LAN Internet
Andrew L. Gould
algould at datawok.com
Fri Jun 25 13:18:06 PDT 2004
On Friday 25 June 2004 01:23 pm, sd sdfg wrote:
> Hello,
>
> I'm a newbie and please excuse for my poor language.
> I have FreeBSD 4.9 and my computer is in LAN with other people. One
> of our friends is the host of the internet. I have all the data
> required to connect to the internet, but I do not know how. My
> network interface card is correctly installed, I can ping the IPs in
> the LAN. But when I try to access some web adress with the web
> browser Konqueror, I fail.
>
> Can you please tell what should I set up in order to have internet or
> give me some link that may be helpful. I've searched in tha handbook,
> but couldn't find.
>
> Thank you!
Since you can ping the other computers on the LAN, we can assume your
computer is configured for the LAN, and is just missing the information
needed to send and receive packets to/from the internet. This assumes
that your computer isn't blocked by a firewall.

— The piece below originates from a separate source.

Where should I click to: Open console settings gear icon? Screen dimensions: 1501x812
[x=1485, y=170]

If your computer receives a dynamic IP address, talk to the person who
administers the DHCP server. dhclient should receive all the
information it needs to configure your network automatically.

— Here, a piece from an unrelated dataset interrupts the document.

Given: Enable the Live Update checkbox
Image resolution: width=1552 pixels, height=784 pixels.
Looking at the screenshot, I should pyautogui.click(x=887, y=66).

If your computer has a static IP address on the LAN, you need to
manually designate the gateway computer and nameservers.

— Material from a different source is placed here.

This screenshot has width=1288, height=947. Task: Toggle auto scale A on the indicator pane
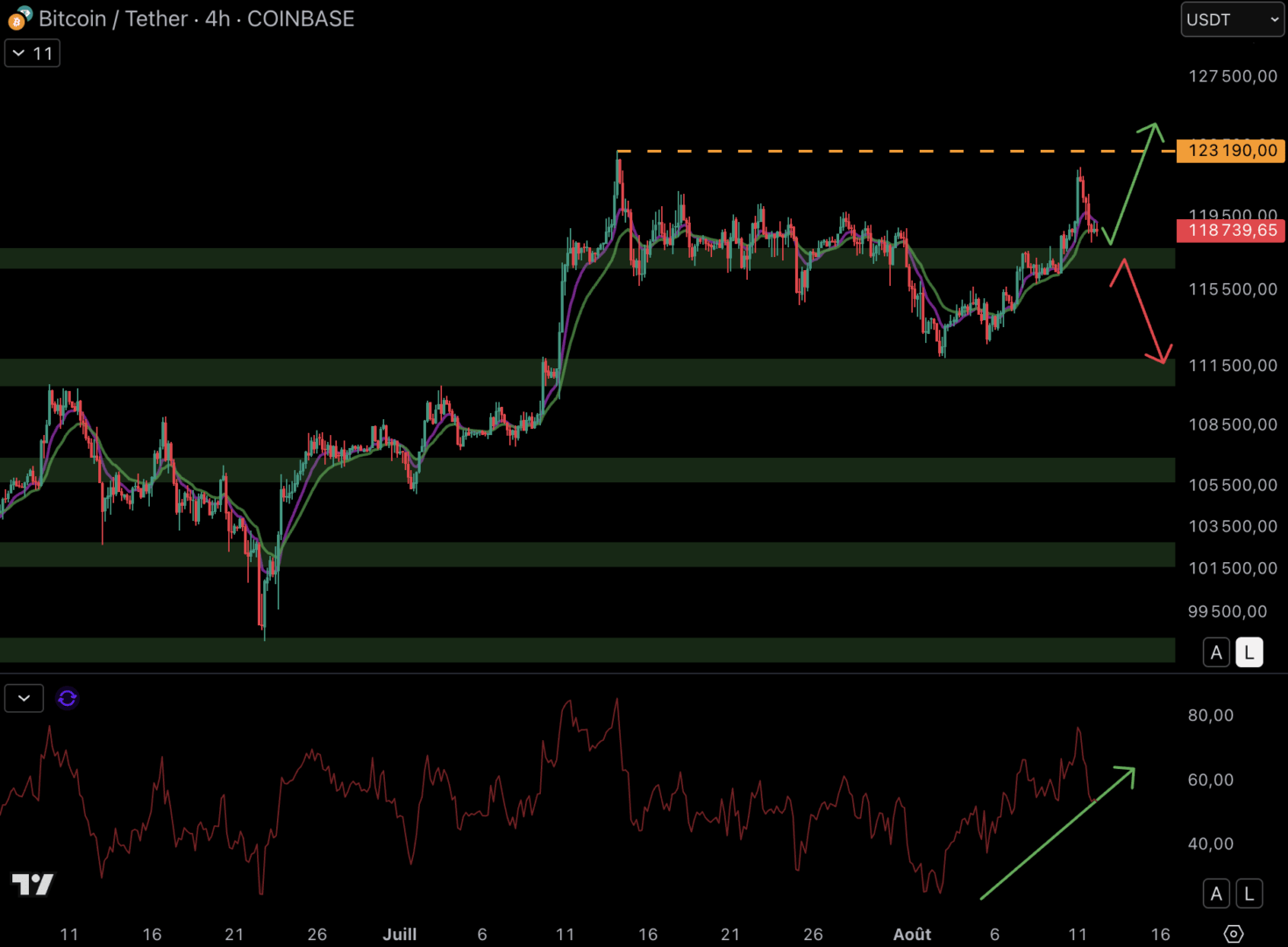coord(1216,894)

If the gateway computer's IP address is 192.168.0.1, you can execute the
following on the command line as root:
route add default 192.168.0.1
Add the following to /etc/rc.conf to establish the gateway at bootup:
defaultrouter="192.168.0.1"
Nameserver information is stored in /etc/resolv.conf. I don't
think /etc/resolv.conf exists when the system is initially installed,
so you'll need to create it:
touch /etc/resolv.conf
Then add the search domain and nameserver IP address to the file. My
file looks like this:
search cablelynx.com
nameserver 24.204.0.4 24.204.0.5
You'll need to use information that is specific to your ISP.